- _GIVEN RECORDS_:
-*-
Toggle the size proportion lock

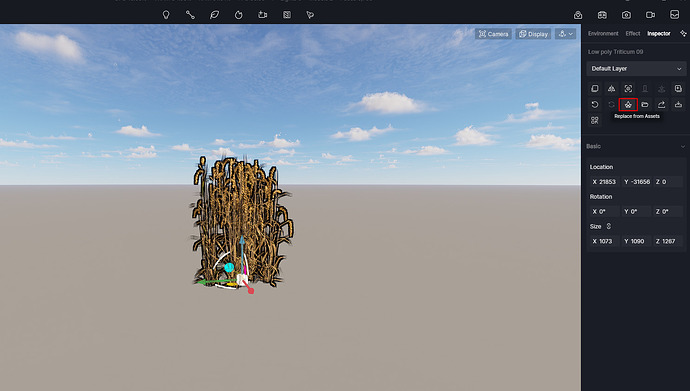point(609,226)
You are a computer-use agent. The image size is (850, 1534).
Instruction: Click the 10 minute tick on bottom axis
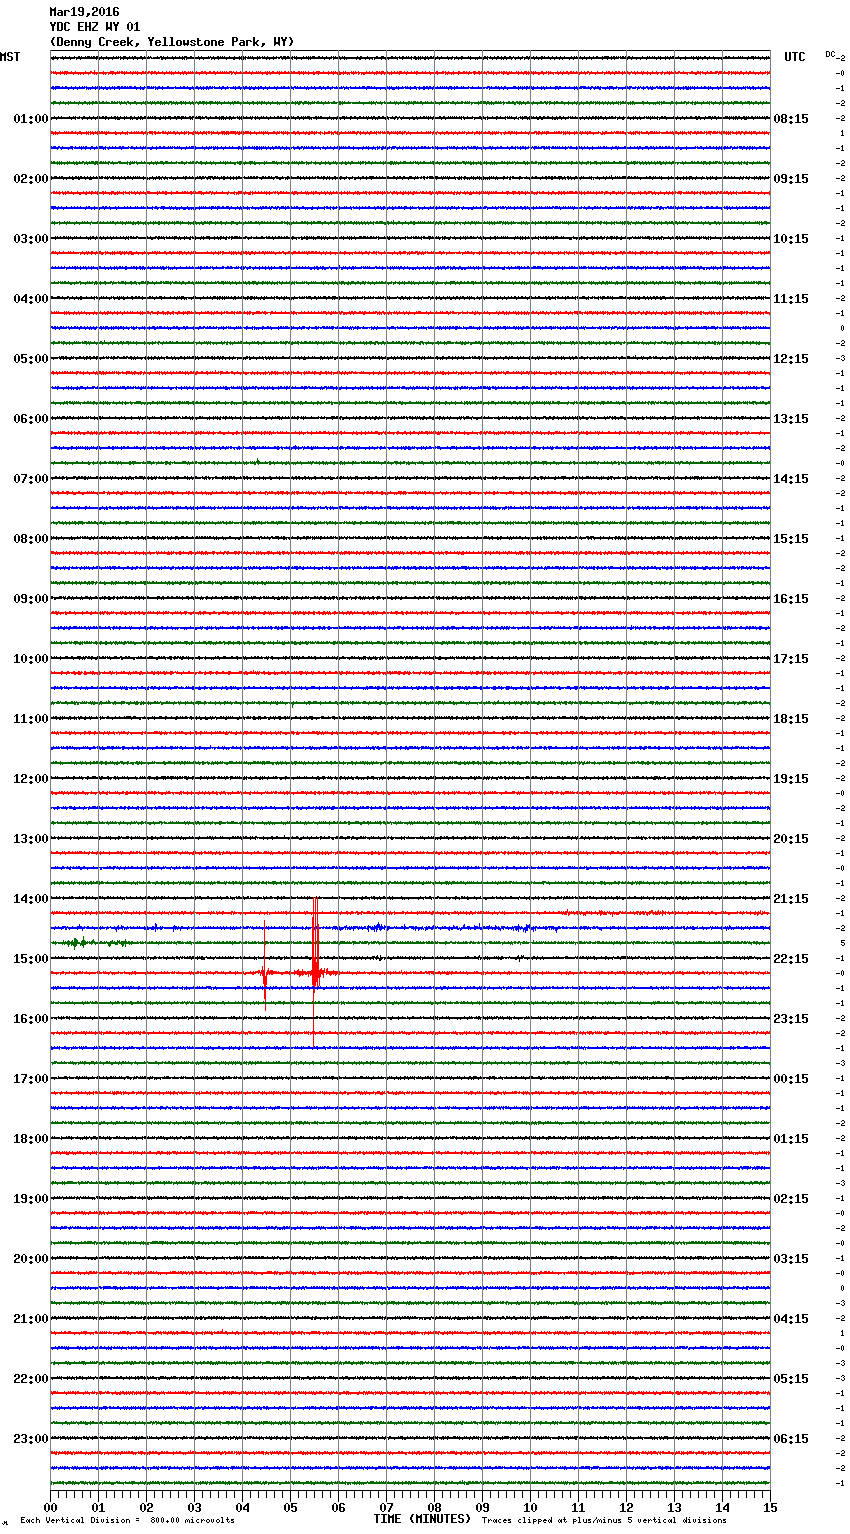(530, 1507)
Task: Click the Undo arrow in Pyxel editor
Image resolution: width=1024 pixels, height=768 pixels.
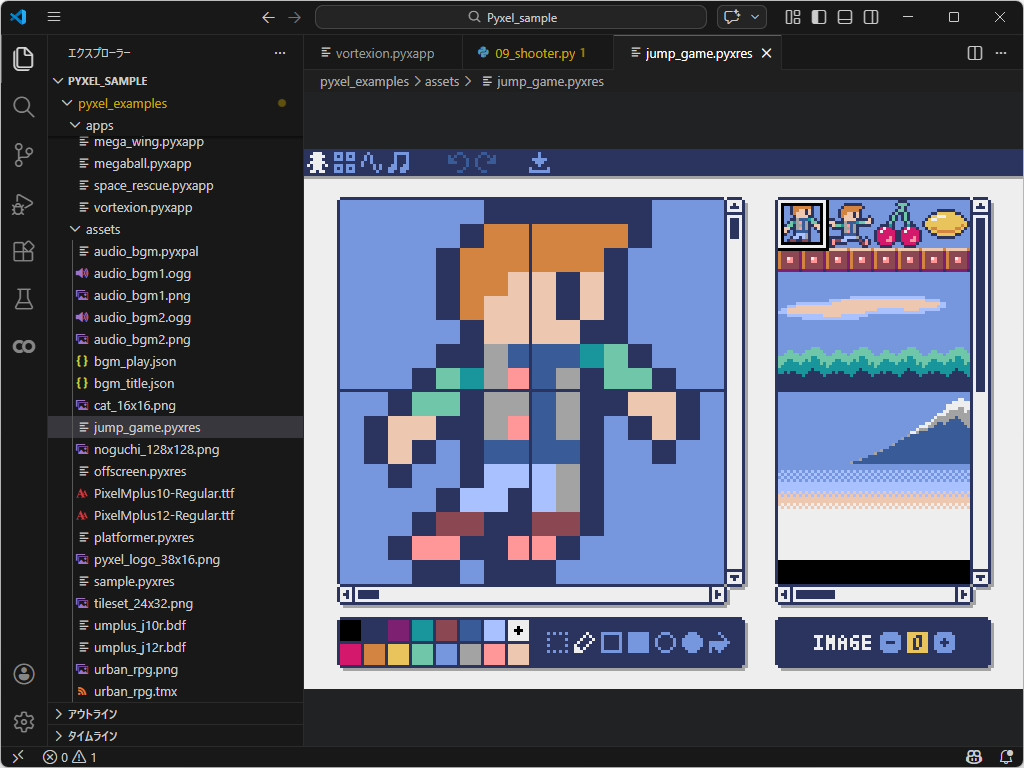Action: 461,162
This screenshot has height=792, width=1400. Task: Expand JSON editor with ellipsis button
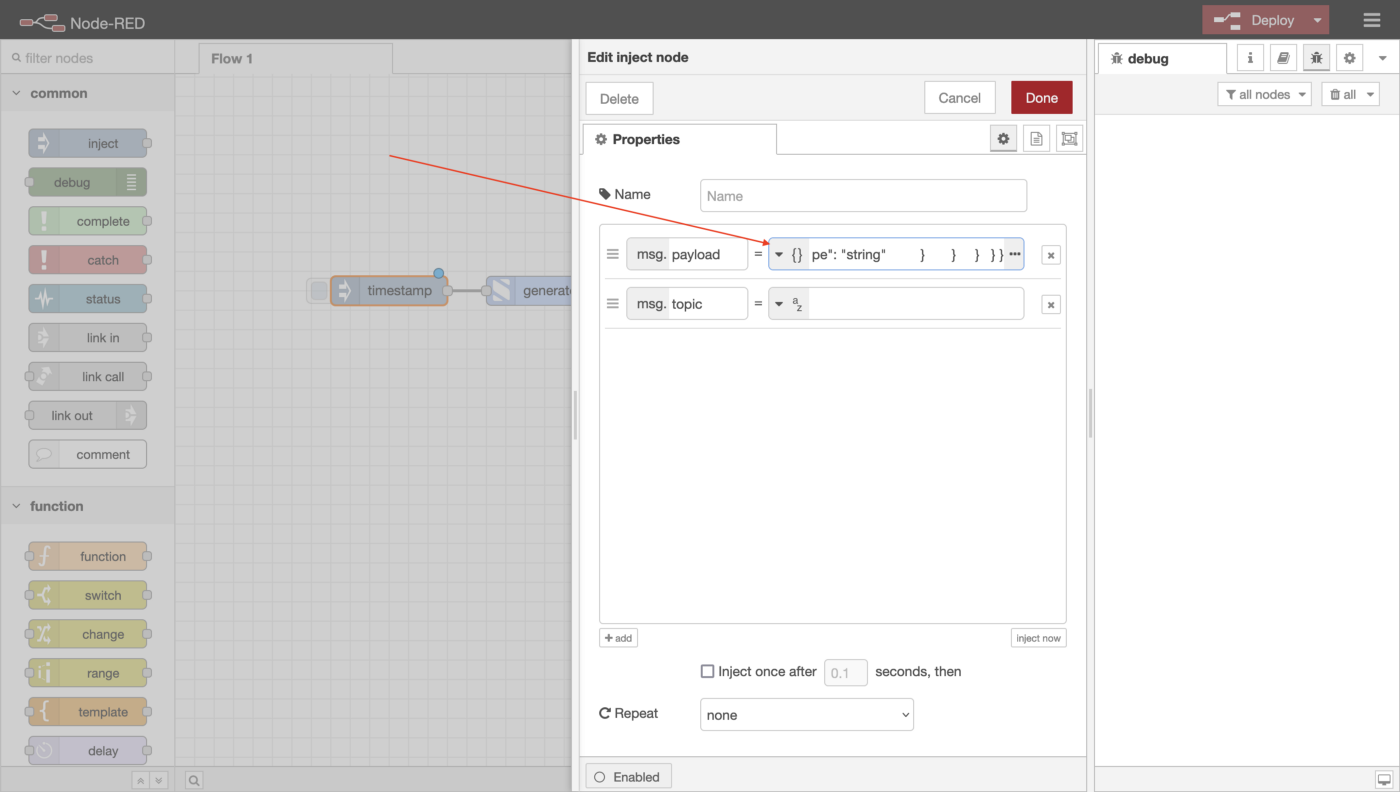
-*-
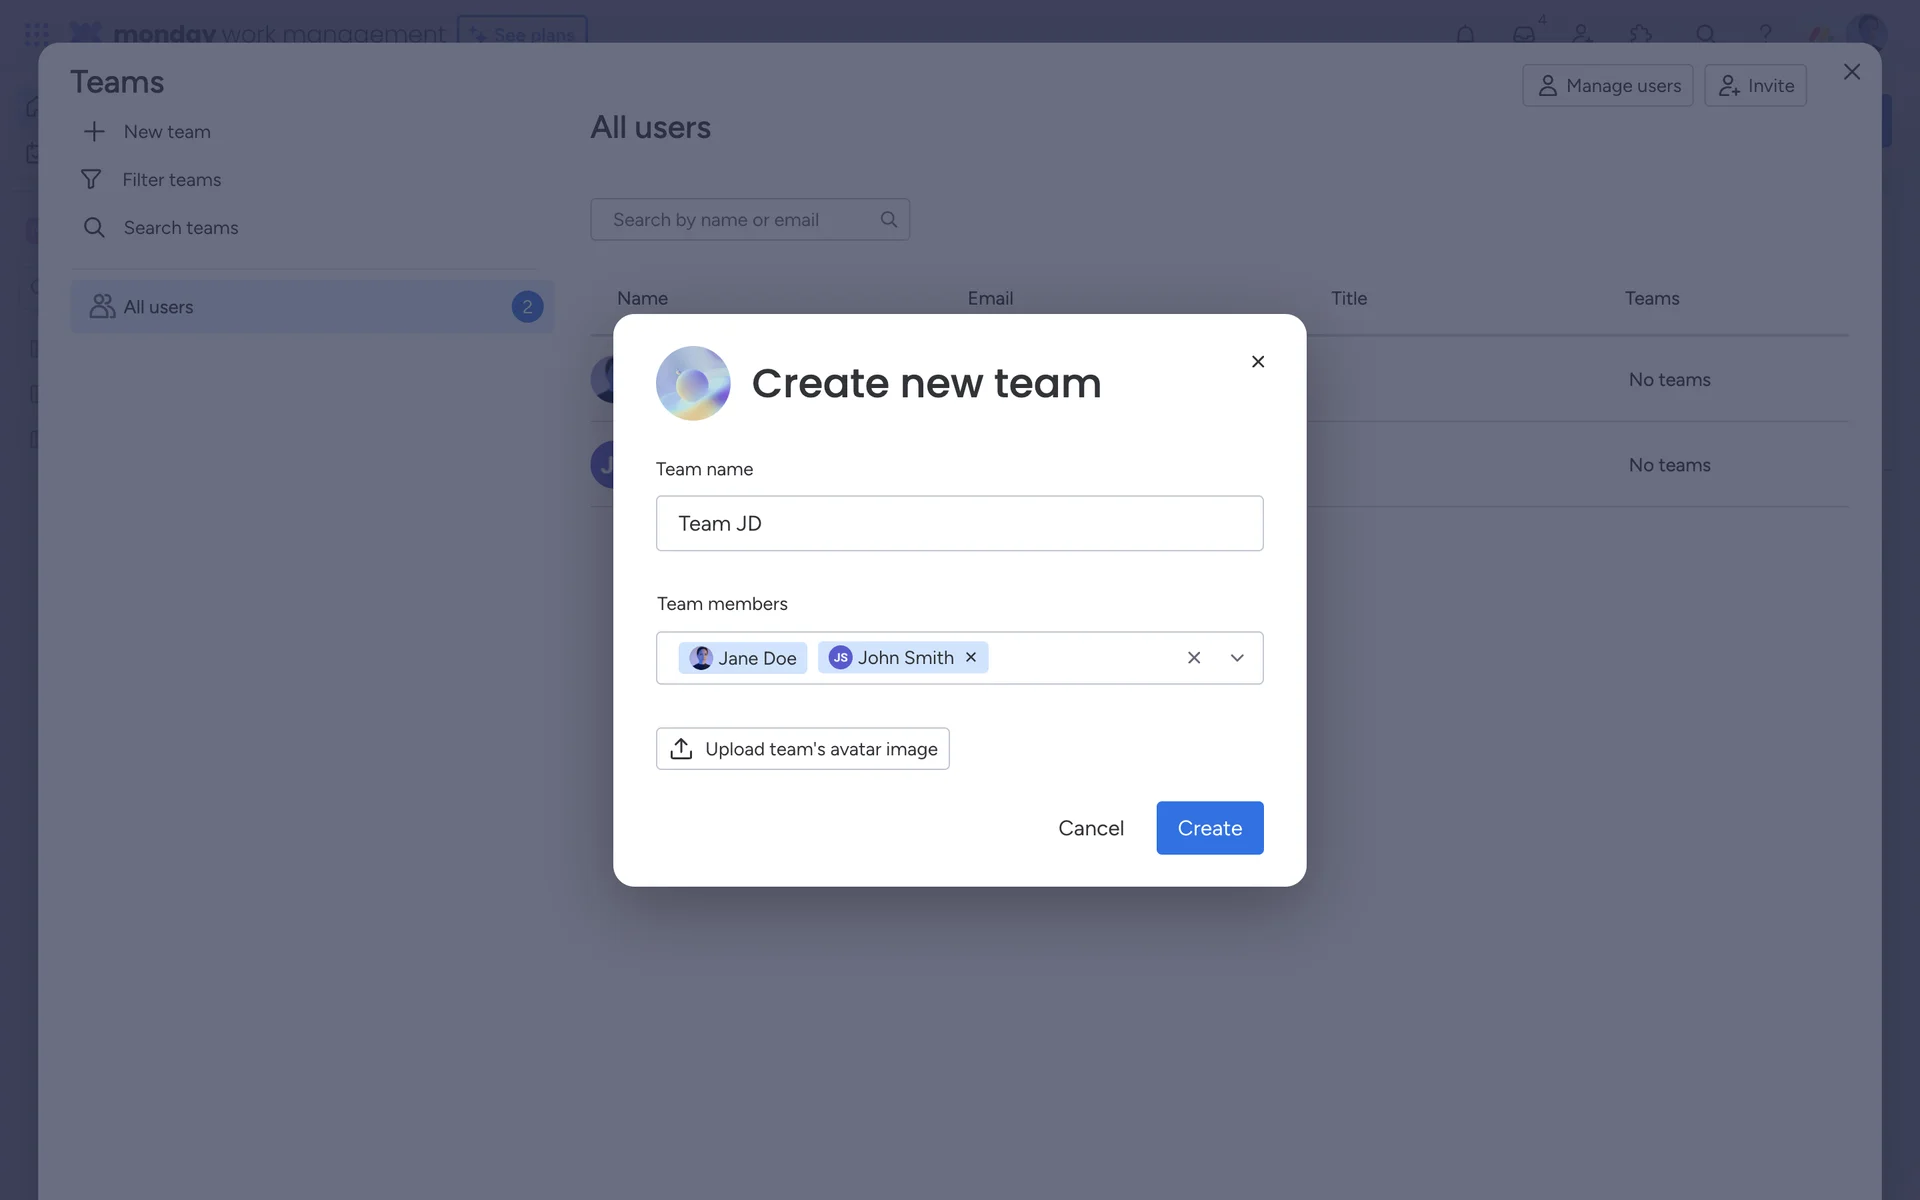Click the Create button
-*-
- _INSTRUCTIONS FOR THE TASK_:
Using the records above, print exactly the lines between the ones containing "Image resolution: width=1024" and "This screenshot has", inclusive, and nothing else; no pictures.

- _TASK SOLUTION_:
Image resolution: width=1024 pixels, height=768 pixels.
Action: 461,162
This screenshot has height=792, width=1400. Task: Expand JSON editor with ellipsis button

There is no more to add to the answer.